Por otro lado, Marcel (de 68 años), es un argelino asentado en París, cuya familia huyó —cuando él era niño— de la violencia argelina, y recién ha perdido a su mujer de quien estuvo enamorado desde niño y cuyo amor (bastante inverosímil) no sufrió menoscabo, ni fisura alguna, pues siguió siendo tan intenso como es su adolescencia. Este es el personaje más artificioso y poco verosímil, y aún menos verosímil que, a pesar de que ha amado a su mujer tan intensamente, de pronto, sin decir agua va, se enamora de la anciana (mayor que él) que en nada se parece a su mujer, ya que es un tanto apocada, temerosa, prejuiciosa. A pesar de ello, sin proceso previo, se lanzan a vivir juntos y llevan una relación intensa, llena de viajes y de aventuras, pese a la edad de ambos y a las limitaciones propias de la vejez.

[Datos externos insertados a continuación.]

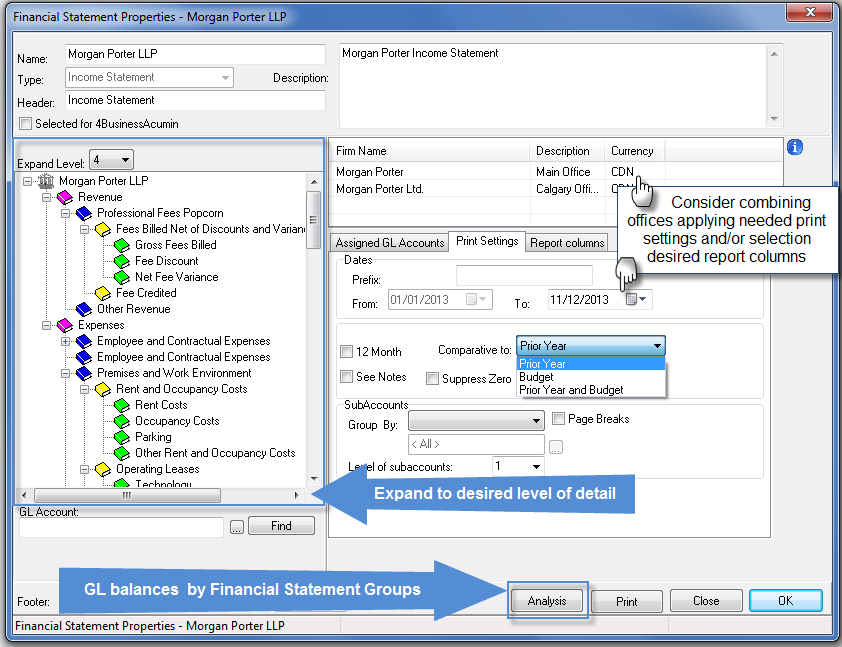Click the Analysis button
Viewport: 842px width, 647px height.
[547, 600]
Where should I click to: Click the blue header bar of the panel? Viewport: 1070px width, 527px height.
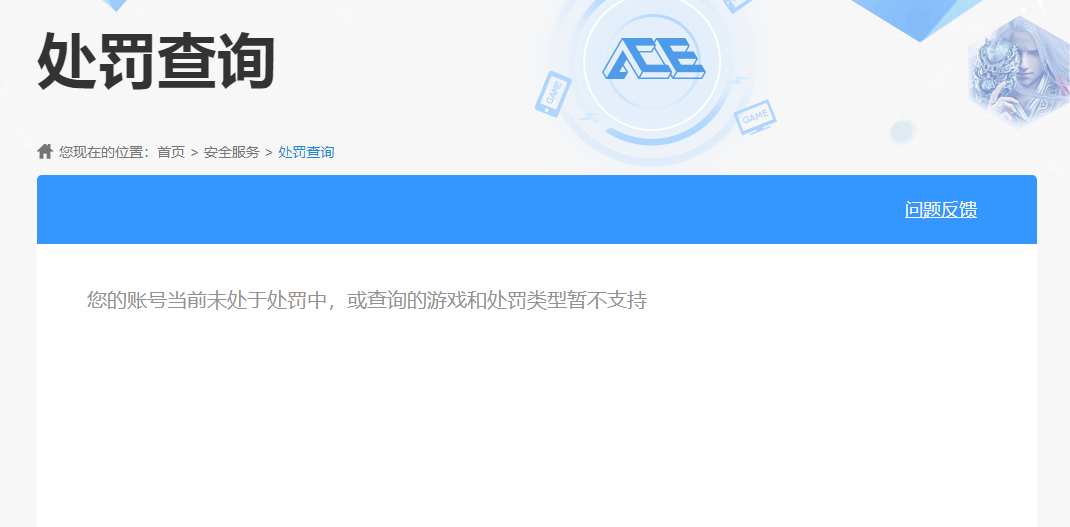pyautogui.click(x=537, y=210)
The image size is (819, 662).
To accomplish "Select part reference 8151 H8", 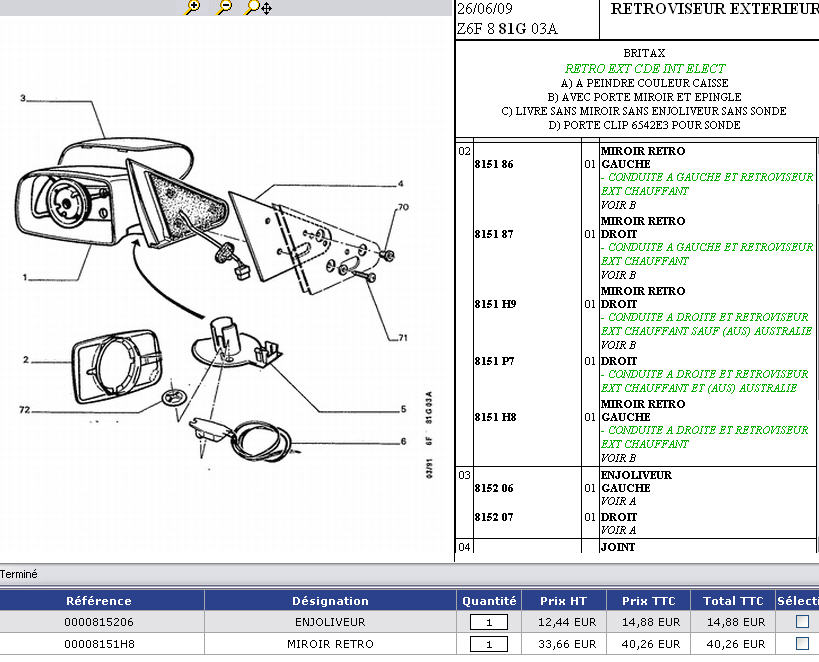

Hubiese sido más interesante una relación en la que se ahondara más en los problemas y dificultades que deben enfrentar como pareja y ver cómo van logrando sortearlos, que pintar una historia de amor propia de Hollywood. Enseña poco del fenómeno humano y nos deja una pírrica lección. Quizá la autora (Karine Lambert, de origen belga, quien además es fotógrafa) nunca consideró lo que los cuentos infantiles nos enseñan: que cuando la princesa finalmente se une al príncipe para vivir felices, es justamente cuando la historia se termina. Ningún cuento infantil gasta una página más o un minuto más de esa vida feliz y sin contratiempos. La narración se centra en los problemas que afrontan los héroes y como los superan. Llegando a la meta, se cierra el telón. Pero en esta historia, si bien la unión de ambos se da a pocos capítulos del final, la autora no tiene la facultad de meter el freno.
Es definitivamente una novela de vacaciones para lectores poco exigentes y proclives a los romances poco verosímiles, fantasiosos e irreales.
Espero que este haya sido mi último desliz y de ahora en adelante seré más cauto. Para resarcir el daño, la próxima semana reseñaré ese libro equivocado (El curioso caso del incidente del perro a medianoche) que es mucho más interesante.
Por cierto, si quieren leer un buen libro de amor senil, nada mejor que Agu Trot de Roal Dalh. Es una novelita breve en la que un anciano, enamorado de su vecina (que le gustan las tortugas) vive justo en el departamento de abajo. Como es muy tímido no se atreve a hablarle, pero se ingenia una estrategia para entablar una relación con ella a través de las tortugas. El título, también ingenioso, no es más que la palabra “tortuga” al revés. Leánlo, es enternecedor y muy divertido.